Considérations macabres mais non désespérées sur le procès Milosevic
Ce n’est pas la première fois qu’Emil Cakalic quitte sa Croatie natale pour aller au tribunal de La Haye raconter ce mois de novembre 1991 dont il ne survécut que grâce à la bienveillance d’un ancien collègue serbe. Des 260 patients extirpés, avec lui, de l’hôpital de Vukovar et conduits dans une ferme d’Ovcara, presque tous furent exécutés sans pitié. Ce 14 mars 2006, quinze ans après, c’est devant une nouvelle chambre et face à trois anciens officiers de la Jna (l’armée yougoslave) qu’il relate, une fois encore, les brimades subies :
Il y avait un soldat de la Jna qui montait la garde. Je le connais. C’est le fils d’une dame, Marijana, qui travaillait avec moi pour la municipalité. Il ouvrait et fermait la porte du hangar lorsque cela était nécessaire […]. Des hommes casqués et portant des battes sont entrés. Une fois les portes du hangar fermées, ils ont commencé à battre des détenus jusqu’à ce qu’ils tombent par terre. Je ne sais pas combien ont été tués, plusieurs en tout cas. On pouvait entendre les cris de très loin. C’était horrible.

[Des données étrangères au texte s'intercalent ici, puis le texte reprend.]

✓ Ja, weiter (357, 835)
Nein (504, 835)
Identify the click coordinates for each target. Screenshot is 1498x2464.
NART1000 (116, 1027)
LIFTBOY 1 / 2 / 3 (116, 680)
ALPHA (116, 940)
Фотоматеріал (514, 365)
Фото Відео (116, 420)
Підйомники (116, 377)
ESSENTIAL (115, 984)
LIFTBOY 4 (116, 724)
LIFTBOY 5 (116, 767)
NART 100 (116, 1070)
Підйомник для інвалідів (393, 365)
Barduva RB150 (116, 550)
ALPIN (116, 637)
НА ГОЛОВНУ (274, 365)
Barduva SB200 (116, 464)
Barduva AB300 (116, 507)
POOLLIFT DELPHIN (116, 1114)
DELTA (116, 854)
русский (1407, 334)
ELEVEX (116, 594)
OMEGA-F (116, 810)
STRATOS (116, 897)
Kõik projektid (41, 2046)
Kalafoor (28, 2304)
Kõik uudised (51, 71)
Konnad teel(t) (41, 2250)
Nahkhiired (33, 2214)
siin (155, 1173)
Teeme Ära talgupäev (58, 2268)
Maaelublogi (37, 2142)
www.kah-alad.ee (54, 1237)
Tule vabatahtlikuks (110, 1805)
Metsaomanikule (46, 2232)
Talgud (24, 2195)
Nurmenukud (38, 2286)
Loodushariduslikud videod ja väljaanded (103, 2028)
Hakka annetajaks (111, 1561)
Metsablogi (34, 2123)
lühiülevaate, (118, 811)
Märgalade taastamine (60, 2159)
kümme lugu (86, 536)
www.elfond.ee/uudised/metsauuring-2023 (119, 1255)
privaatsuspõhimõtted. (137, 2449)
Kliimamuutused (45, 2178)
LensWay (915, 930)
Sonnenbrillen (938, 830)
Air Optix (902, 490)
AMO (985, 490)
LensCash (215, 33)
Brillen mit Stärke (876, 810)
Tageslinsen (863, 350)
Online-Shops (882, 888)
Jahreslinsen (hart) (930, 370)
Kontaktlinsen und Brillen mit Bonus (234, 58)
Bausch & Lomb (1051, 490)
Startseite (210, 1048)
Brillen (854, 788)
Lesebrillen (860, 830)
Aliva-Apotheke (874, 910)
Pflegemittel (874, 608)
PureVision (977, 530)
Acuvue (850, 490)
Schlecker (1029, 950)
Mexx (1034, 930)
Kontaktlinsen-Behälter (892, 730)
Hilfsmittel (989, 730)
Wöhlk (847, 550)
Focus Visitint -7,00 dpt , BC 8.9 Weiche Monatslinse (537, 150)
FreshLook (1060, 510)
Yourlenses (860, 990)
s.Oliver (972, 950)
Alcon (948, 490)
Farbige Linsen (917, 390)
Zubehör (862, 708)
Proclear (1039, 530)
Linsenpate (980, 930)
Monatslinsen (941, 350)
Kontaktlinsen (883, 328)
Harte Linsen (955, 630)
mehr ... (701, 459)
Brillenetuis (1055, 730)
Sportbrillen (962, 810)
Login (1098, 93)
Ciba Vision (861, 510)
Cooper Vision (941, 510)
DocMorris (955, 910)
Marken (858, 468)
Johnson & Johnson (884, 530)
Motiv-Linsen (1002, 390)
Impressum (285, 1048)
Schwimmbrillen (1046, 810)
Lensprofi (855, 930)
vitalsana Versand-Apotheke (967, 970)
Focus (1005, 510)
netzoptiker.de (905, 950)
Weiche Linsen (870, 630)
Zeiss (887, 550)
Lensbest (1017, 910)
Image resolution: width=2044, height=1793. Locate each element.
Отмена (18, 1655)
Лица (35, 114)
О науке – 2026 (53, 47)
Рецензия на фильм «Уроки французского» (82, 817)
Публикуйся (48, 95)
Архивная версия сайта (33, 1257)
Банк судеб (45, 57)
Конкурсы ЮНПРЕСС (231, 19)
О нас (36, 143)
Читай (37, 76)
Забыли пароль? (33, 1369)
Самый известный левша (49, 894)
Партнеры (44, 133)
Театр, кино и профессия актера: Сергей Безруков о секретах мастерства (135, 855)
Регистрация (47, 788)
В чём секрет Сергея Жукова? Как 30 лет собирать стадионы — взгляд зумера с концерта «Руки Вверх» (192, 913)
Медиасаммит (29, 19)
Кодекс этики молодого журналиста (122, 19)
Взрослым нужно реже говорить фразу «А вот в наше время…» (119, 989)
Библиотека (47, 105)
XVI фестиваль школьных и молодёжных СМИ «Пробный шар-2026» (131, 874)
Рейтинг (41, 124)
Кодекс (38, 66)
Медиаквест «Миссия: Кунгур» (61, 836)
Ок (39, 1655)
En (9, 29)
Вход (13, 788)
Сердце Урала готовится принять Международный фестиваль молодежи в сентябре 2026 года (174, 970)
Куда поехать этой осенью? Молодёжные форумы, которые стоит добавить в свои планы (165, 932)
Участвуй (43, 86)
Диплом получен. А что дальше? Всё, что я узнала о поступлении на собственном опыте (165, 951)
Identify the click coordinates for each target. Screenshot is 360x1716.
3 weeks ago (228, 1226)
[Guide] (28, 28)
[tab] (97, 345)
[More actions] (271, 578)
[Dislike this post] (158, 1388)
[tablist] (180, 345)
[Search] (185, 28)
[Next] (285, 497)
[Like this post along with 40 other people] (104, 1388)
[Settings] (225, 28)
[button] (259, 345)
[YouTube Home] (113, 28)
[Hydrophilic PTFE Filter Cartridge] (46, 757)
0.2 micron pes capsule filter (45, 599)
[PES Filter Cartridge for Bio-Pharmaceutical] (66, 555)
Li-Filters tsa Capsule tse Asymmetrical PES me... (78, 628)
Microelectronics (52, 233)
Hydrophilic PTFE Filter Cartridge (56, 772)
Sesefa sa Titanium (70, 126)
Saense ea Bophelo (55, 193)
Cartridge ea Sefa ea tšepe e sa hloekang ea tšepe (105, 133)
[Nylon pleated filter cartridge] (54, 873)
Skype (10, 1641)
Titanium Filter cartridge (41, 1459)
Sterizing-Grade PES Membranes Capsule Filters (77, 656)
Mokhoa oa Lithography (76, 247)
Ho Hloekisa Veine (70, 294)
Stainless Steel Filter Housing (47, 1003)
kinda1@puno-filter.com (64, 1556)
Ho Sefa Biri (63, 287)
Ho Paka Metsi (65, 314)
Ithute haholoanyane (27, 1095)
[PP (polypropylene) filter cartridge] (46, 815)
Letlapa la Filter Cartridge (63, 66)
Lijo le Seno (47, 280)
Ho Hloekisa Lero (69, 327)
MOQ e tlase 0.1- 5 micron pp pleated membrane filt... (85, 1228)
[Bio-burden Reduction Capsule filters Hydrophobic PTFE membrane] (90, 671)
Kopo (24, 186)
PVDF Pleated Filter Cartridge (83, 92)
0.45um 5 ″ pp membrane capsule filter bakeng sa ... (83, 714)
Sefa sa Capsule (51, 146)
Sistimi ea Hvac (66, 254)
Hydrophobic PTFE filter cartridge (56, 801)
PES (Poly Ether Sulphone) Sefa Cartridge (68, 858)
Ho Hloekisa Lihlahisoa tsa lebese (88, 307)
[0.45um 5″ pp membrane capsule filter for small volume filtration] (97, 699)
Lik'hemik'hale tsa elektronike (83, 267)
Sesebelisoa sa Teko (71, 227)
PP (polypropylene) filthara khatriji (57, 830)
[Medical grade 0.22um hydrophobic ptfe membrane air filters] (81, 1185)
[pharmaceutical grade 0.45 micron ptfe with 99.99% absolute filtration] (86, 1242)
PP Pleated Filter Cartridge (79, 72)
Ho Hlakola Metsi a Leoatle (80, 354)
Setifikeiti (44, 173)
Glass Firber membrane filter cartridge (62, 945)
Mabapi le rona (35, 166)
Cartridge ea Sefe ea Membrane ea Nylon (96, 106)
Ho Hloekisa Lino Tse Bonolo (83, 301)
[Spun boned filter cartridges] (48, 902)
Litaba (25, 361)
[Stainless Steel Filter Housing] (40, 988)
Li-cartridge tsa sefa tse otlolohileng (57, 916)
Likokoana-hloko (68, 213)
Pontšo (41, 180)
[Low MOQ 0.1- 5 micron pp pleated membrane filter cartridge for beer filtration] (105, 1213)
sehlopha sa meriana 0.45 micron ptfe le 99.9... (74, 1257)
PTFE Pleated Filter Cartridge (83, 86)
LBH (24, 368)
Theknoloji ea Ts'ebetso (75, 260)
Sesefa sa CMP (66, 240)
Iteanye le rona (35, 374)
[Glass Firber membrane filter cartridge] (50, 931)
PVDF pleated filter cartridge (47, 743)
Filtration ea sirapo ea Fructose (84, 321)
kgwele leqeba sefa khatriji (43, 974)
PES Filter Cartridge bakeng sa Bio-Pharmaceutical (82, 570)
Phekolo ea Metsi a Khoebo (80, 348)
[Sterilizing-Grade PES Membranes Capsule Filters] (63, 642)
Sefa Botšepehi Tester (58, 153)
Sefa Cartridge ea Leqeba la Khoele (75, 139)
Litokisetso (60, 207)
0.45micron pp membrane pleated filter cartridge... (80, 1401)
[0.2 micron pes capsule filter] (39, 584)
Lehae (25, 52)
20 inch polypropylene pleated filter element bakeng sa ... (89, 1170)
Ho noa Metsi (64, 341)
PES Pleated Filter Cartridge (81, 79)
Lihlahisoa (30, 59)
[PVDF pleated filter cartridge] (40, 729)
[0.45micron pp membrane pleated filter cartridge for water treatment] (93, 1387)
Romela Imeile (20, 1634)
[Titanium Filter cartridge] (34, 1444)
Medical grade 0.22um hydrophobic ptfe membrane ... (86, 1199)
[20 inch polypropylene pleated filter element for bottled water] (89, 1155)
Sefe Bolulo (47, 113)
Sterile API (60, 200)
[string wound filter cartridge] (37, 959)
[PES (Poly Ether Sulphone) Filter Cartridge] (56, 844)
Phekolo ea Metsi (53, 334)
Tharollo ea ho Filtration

Après un long contre-interrogatoire, Emil Cakalic sort fatigué de la salle d’audience. En gagnant la sortie, il passe non loin de la chambre voisine où, ce même jour, le juge jamaïcain Robinson a clôt officiellement le procès du plus célèbre accusé du tribunal :
La chambre a été informée de la mort de Slobodan Milosevic. Son décès met fin au présent procès.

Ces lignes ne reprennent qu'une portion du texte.